* Task brief
Extract each line of the entries below that contains the string "height". Matching is case-sensitive.

--- Begin Data supplied ---

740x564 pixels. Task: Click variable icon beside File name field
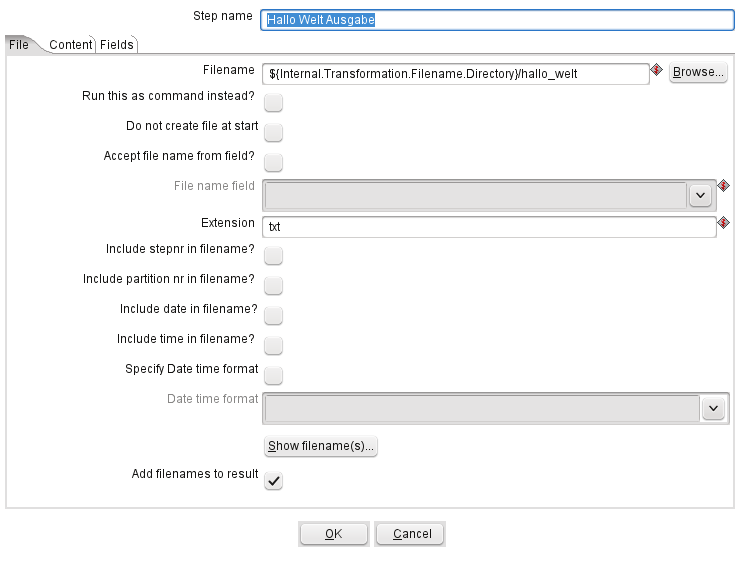[723, 185]
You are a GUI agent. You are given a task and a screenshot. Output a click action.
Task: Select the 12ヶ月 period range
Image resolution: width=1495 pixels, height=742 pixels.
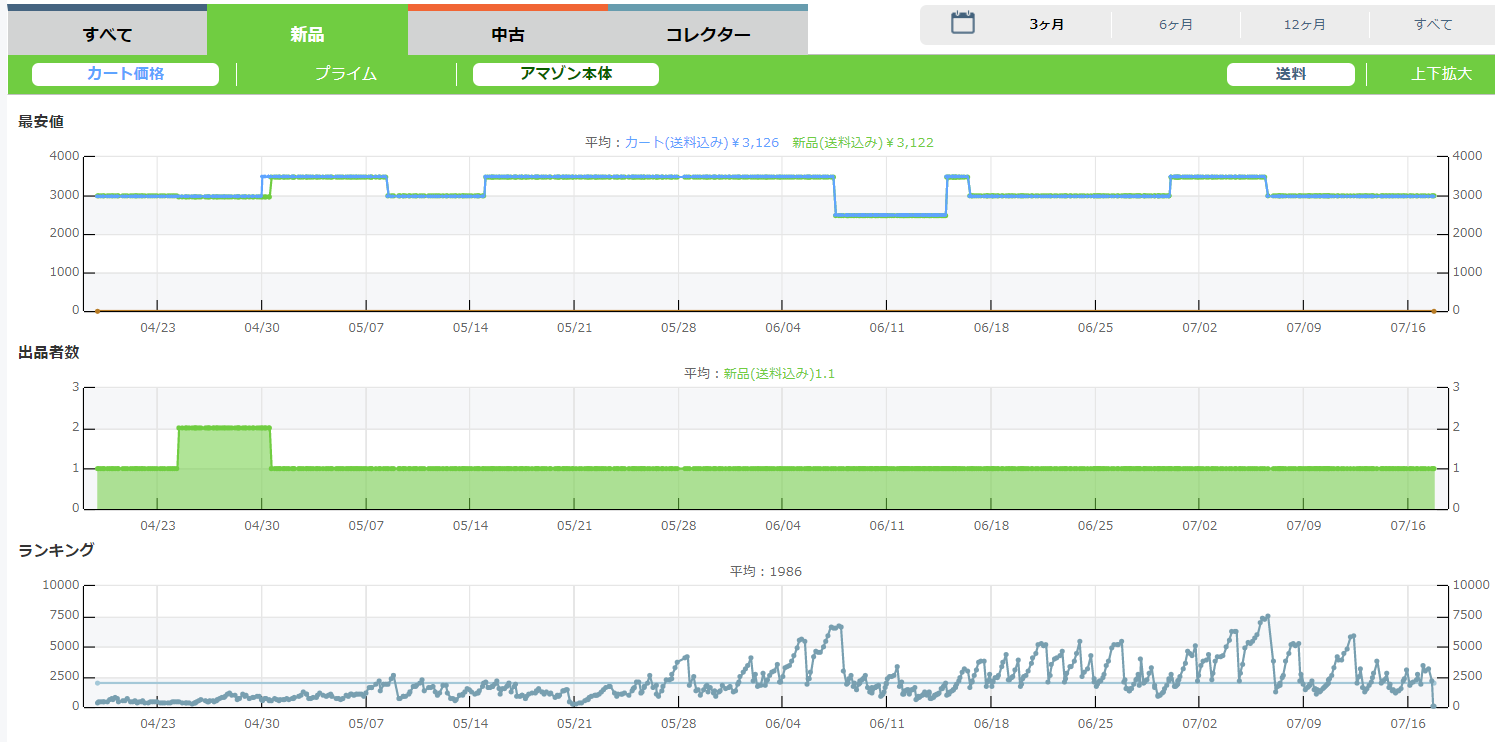pyautogui.click(x=1305, y=25)
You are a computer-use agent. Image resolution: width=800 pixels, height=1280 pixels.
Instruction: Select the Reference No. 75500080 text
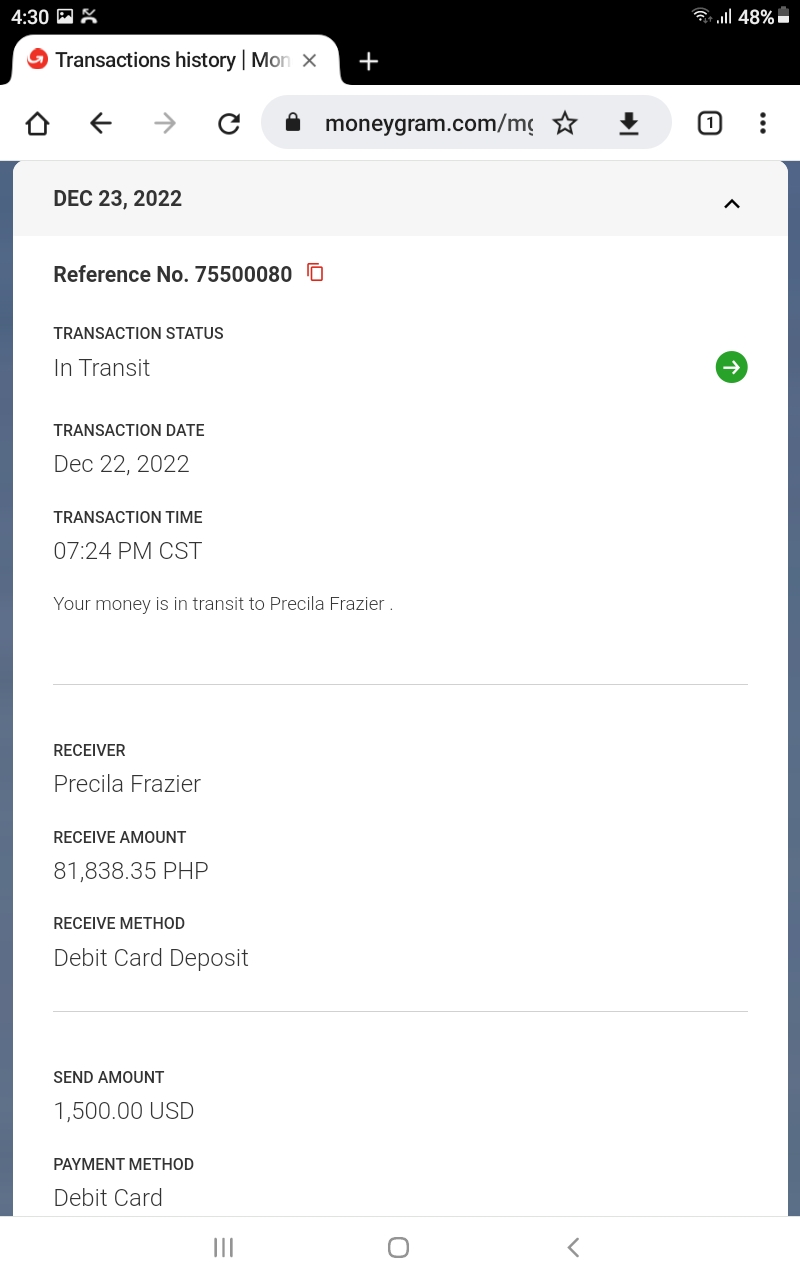[172, 273]
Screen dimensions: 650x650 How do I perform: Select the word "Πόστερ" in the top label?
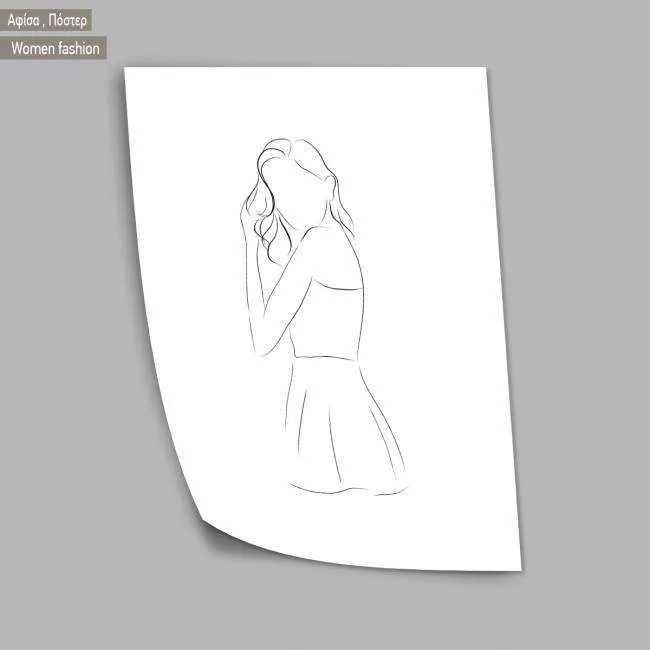pos(68,20)
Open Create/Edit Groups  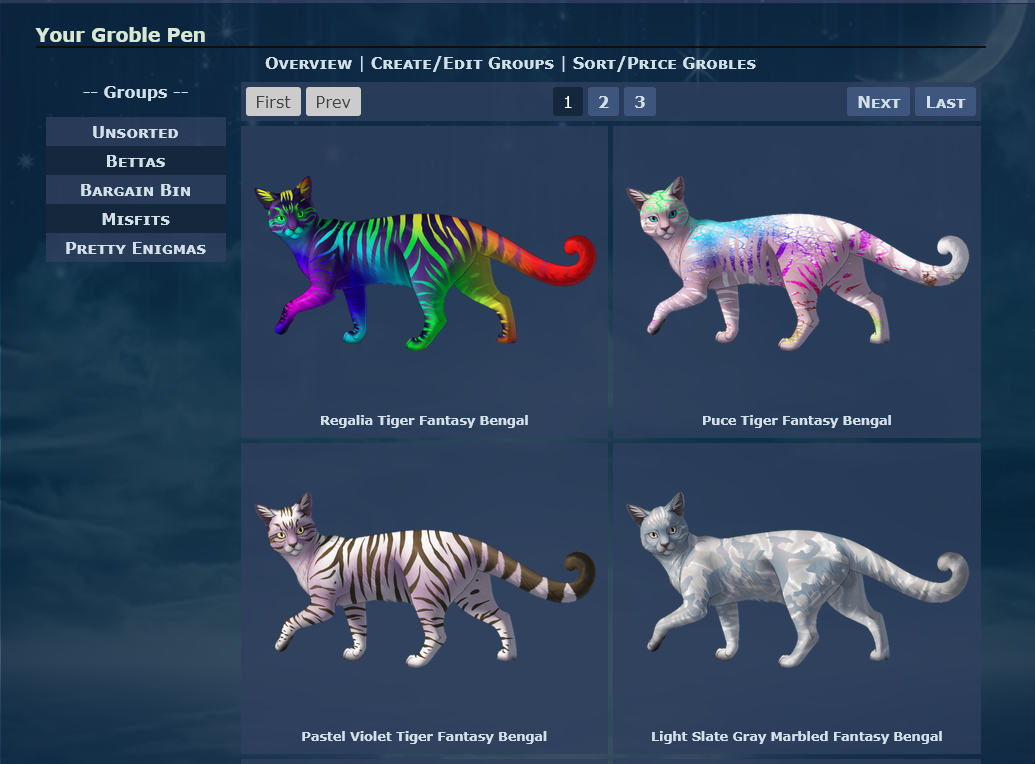click(462, 63)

--- End Data supplied ---

* Task solution
Image resolution: width=1495 pixels, height=742 pixels.
You are a computer-use agent. Image resolution: width=800 pixels, height=1280 pixels.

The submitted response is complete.